In our research on long-tail music recommendation, we have come across three distinct forms of popularity bias:
- Popularity-Related Degradation: a decrease in recommender system performance as a function of lower item popularity
- Popular Item Feedback Advantage: popular items tend to have more user feedback associated with them
- Popularity Lift: the difference in popularity between items in the user’s profile (i.e., the inputs) and items that are recommended to the user (the outputs)
The core research problem that we explore in our Localify.org project is long-tail music artist recommendation. Our current database of about 1.5M artists. For 40K “local” artists (artists for which we know their origin), the median Spotify popularity is 22 out of 100. For the 100K “touring” artists, (artists who have had one or more live events in the past two years), the median Spotify popularity is 16 out of 100. This suggests that most of the artists that we are interested in recommending are relatively unpopular and can be considered long-tail artists.

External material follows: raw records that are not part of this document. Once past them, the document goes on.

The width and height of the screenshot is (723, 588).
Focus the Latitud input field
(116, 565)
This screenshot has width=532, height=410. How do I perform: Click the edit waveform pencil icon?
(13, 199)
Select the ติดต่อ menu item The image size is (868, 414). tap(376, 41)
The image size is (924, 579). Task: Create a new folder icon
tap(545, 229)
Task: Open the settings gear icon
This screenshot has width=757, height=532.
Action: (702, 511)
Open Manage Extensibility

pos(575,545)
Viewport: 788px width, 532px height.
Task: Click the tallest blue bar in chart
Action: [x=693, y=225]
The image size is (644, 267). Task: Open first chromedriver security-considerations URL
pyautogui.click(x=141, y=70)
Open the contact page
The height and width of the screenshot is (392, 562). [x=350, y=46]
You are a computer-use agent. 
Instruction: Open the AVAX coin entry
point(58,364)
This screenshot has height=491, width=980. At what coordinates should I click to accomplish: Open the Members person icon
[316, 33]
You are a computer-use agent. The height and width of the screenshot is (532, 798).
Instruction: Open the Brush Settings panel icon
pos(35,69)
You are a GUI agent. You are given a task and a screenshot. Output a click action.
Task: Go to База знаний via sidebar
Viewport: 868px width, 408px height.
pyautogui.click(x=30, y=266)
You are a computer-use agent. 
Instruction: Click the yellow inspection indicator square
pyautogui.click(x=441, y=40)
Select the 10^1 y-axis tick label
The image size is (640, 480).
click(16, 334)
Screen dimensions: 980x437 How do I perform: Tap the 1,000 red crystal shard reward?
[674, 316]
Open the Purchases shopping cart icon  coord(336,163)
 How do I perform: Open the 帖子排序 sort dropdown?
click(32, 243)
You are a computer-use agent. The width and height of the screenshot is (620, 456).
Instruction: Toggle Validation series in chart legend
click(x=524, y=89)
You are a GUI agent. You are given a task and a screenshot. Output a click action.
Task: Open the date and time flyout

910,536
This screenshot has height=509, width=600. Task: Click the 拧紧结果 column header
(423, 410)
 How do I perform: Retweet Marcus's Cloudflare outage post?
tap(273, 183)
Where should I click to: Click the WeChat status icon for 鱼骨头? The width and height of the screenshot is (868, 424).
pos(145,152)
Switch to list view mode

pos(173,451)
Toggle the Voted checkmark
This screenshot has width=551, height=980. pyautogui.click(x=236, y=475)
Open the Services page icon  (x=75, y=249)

|“Local Artists” – (known origin)||41,526||5||22||35||54|
|“Touring” Artists – (one or more shows in 2022-23)||99,276||3||16||33||52|
When exploring the task of long-tail item recommendation, the concept of popularity bias naturally arises. However, this term is overloaded in that there are at least three different (but related) versions of popularity bias.
The first popularity bias, which we refer to as popularity-related degradation, relates to a decrease in recommender system performance as a function of lower item popularity. [See Steck 2011.] In our recent ACM RecSys workshop paper, we explore degradation bias by comparing two standard recommendation algorithms (WRMF, Mult-VAE) in terms of being able to recommend artists with varying levels of popularity. If we limit the artists we want to recommend to a certain Spotify popularity range, say 20 to 24 out of 100, we calculate how good each algorithm is at recommending artists for this level of artist popularity.
While you would have to read our paper to see the details of our experimental design, the two main takeaways from our plot on the right are that
- You can observe that both WRMF and Mult-VAE are susceptible to popularity-related degradation since the relative performance increases as a function of artist popularity.
- Mult-VAE outperforms WRMF at lower levels of popularity and, as a result, is better suited for the task of long-tail local artist recommendation
This is preliminary work and our experimental design has a number of limitations. However, we are excited about this research since it can provide a methodology for evaluating recommender systems for the specific task of local music recommendation.
Popular item feedback advantage
The second form of popularity bias is popular item feedback advantage in which popular items tend to have more user feedback (ratings, streams, clicks) associated with them. These first two versions of popularity bias are related in that recommender systems tend to be optimized per unit of feedback (e.g., each user-item interaction), and since popular items are associated with more feedback, an algorithm that does better on popular items will perform better overall.
This kind of popularity bias is not a direct problem for Localify right now since we use an artist-artist similarity matrix instead of a user-artist matrix which is the typical input to a recommendation algorithm. This is because we don’t have much of our own user data (yet!) and artist-artist similarity data is readily available using both music data APIs. (e.g., Spotify or Last.fm are two good music data APIs with artist similarity information.)
The third version of popularity bias, called popularity lift, is related to the difference in popularity between items in the user’s profile (i.e., the inputs) and items that are recommended to the user (the outputs) [See the work of Abdollahpouri et al. 2019]. The intuition is that if we think of recommender systems as traversing a graph of (embedded) items and users, there are more paths to the popular items. This can be pernicious in that it can contribute to a rich-get-richer cultural marketplace in which popular items crowd out less popular items that might be of more value to the user. Crowding out is especially important in the music domain because of the mere exposure effect in which listeners have to first become familiar with the music before they will appreciate it.
One thing we were curious about was how much popularity lift bias there was in commercial streaming services. We conducted a study where we simulated new users on different music streaming services (Spotify, Amazon Music, YouTube). We seed a user with low, medium, and high popular artists and then record which artists were recommended back to the simulated user.
To our surprise, we did not observe any popularity lift from the automatically generated personalized playlists on any streaming music services. However, this is not to say that streaming services are not responsible for creating the extreme “rich get richer” marketplace. Instead, we think that this may be created by the popular human-curated playlists that are maintained by editors from the steaming services or companies related to the major record labels. Luis Aguilar has done excellent work on measuring the actual value in dollars of having a song get placed on one of these high-profile playlists. It is big business so it is not surprising that less popular, independent artists may be being crowded out since they do not have the knowledge or connections to compete.
Why It Matters
Our goal for Locality is to explore all three forms of popularity bias so that local artists have a fair chance to compete for the listener’s attention. In addition, users are more likely to prefer an artist after they have seen them live. If we recommend (less popular) local artists who play inexpensive shows at nearby venues, the user may find value in a recommender system that recommends these artists over (mainstream) non-local artists they typically might listen to.